A shadow fleet vessel moves sanctioned oil or cargo while deliberately hiding what it is doing. It combines several techniques at once, which is why individual tracking tools miss it:

Technique How it works
Going dark (AIS off) Switches off its tracking transponder during cargo transfers so no position record exists
GPS spoofing Broadcasts a false position while the actual transfer happens elsewhere
Flag hopping Changes its country of registration frequently to reset port inspection history
Name and identity change Renames itself and re-registers under new shell companies to break continuity in watchlists
Ship-to-ship transfer at sea Moves cargo vessel-to-vessel far from any port, leaving no port record
Shell company ownership Buries beneficial ownership behind 4–6 layers of holding companies across multiple jurisdictions

Conventional tools detect individual techniques in isolation. arktrace goes further: it uses causal inference to identify vessels whose evasion behaviour was triggered by specific sanction events, separating genuine evasion from ordinary commercial route changes, and propagates signals through the ownership network to surface connected threats not yet on any list.

The default area of interest is the Strait of Malacca and Singapore Strait — the world's busiest shipping lane.
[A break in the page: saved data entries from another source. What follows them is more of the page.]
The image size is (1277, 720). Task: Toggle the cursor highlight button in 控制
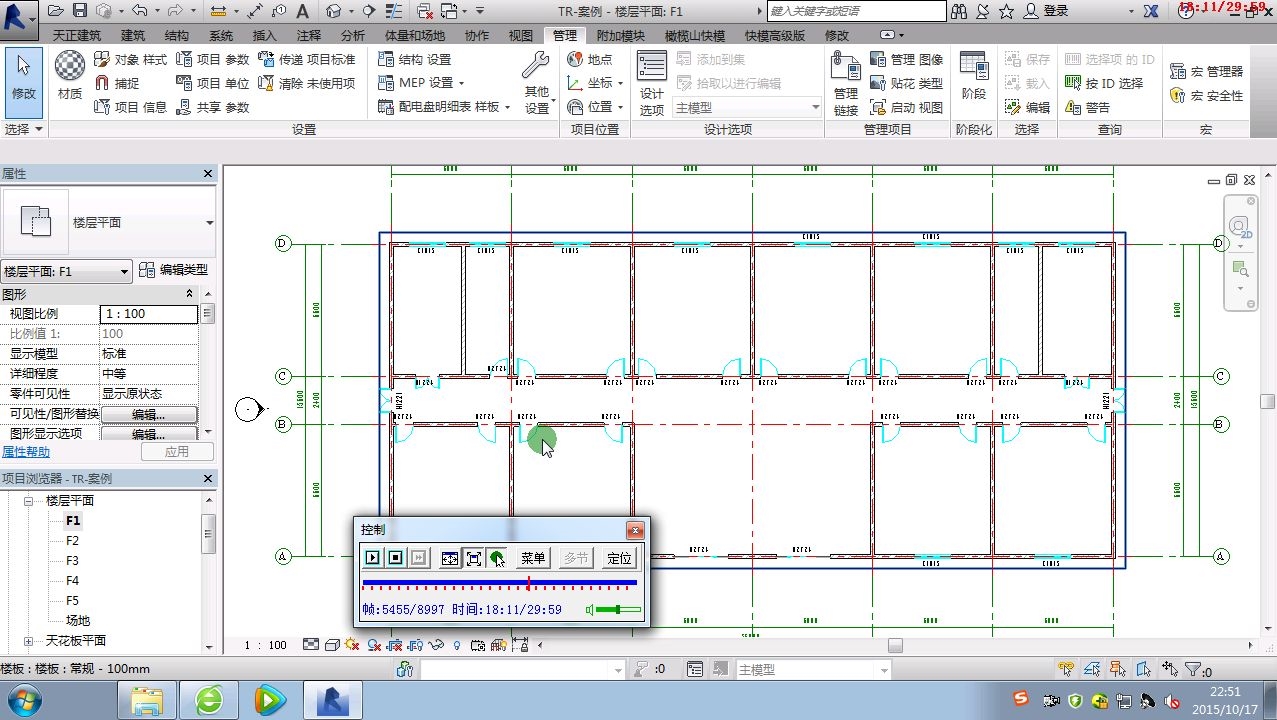[x=497, y=558]
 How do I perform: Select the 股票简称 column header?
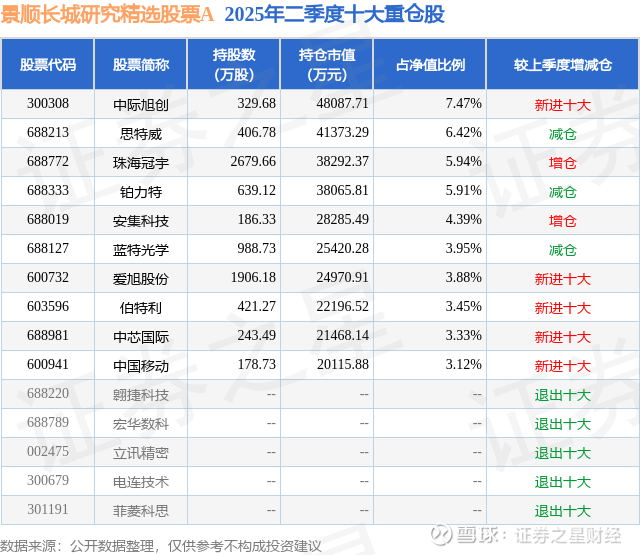click(x=141, y=64)
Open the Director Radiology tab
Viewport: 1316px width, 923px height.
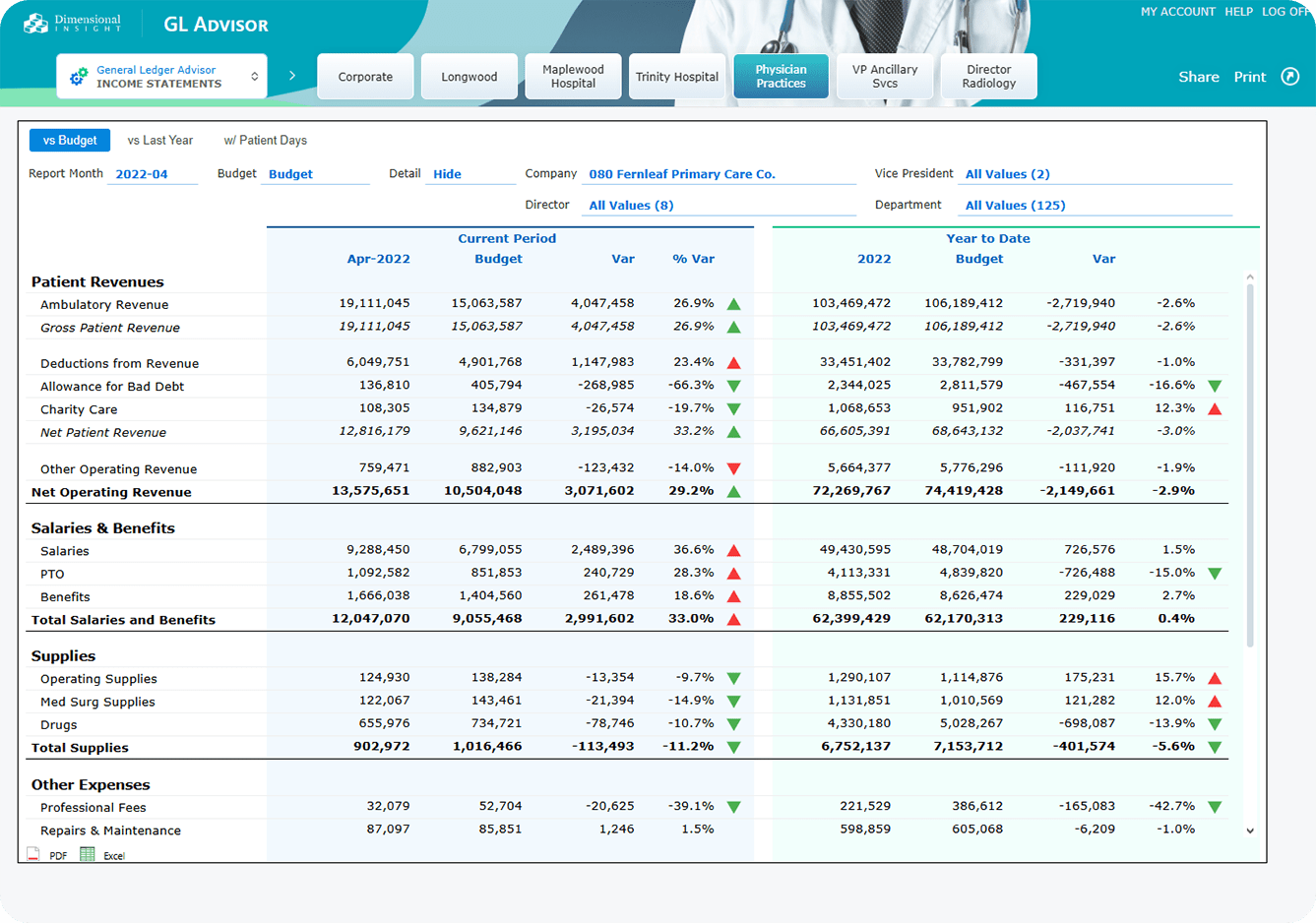pos(988,77)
Five regions are supported: Singapore/Malacca Strait, Japan Sea, Middle East, Europe, and US Gulf.


How It Works — Four Steps

1. Ingest public data The pipeline pulls vessel tracking data (AIS), international sanctions lists (OFAC, EU, UN), vessel ownership records, and bilateral trade statistics from public sources. No proprietary data feeds or costly subscriptions are required.

2. Apply causal inference and compute 19 signals per vessel The core model (src/score/causal_sanction.py) runs a Difference-in-Differences regression for each vessel around every major sanction announcement, testing whether behavioural change was causally driven by the event rather than coincidental. This is the primary innovation. Four signal families — movement anomaly, identity churn, ownership network distance, and trade flow mismatch — serve as the evidentiary substrate that feeds the causal model and an unknown-unknown detector (src/analysis/causal.py), which surfaces vessels with no current sanctions link but evasion-consistent causal signatures.

3. Rank candidates on the watchlist Causal scores and network propagation results are combined into a single confidence score. The dashboard shows a map and ranked table with a plain-English explanation of the top signals that drove each vessel's ranking — e.g. "causal DiD response to 2024-10 OFAC announcement (p < 0.01), one ownership hop from a sanctioned entity, changed flag 3 times in 2 years" — so an analyst can immediately understand the causal chain.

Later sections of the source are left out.